This is intended as a one-time code drop. The authors recommend those interested in mechanistic interpretability using the Transformer Lens library. Contact arthurconmy@gmail.com or comment on this PR (sadly issues don't work for forks) for proposed changes.

Quick Start

See and run the experiments on Google Colab: https://colab.research.google.com/drive/1n4Wgulv5ev5rgRUL7ypOw0odga9LEWHA?usp=sharing .

Setup

Option 1) install with pip

pip install git+https://github.com/redwoodresearch/Easy-Transformer.git

Option 2) clone repository (for development, and finer tuning)
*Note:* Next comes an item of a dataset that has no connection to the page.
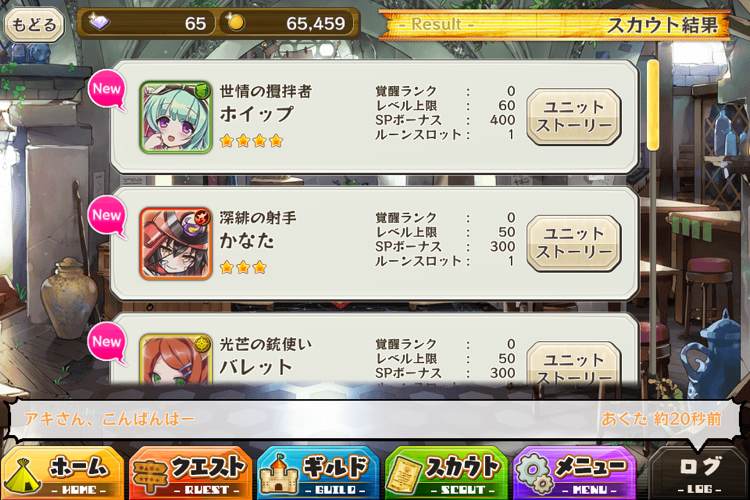The width and height of the screenshot is (750, 500).
Task: Open ギルド via the castle icon
Action: (x=318, y=473)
git clone https://github.com/redwoodresearch/Easy-Transformer/
pip install -r requirements.txt

In this repo

In this repo, you can find the following notebooks (some are in easy_transformer/):

  • experiments.py: a notebook of several of the most interesting experiments of the IOI project.
  • completeness.py: a notebook that generate the completeness plots in the paper, and implements the completeness functions.
  • minimality.py: as above for minimality.
  • advex.py: a notebook that generates adversarial examples as in the paper. `

Easy Transformer

(later renamed "TransformerLens")

An implementation of transformers tailored for mechanistic interpretability.

It supports the importation of open sources models, a convenient handling of hooks to get access to intermediate activations and features to perform simple emperiments such as ablations and patching.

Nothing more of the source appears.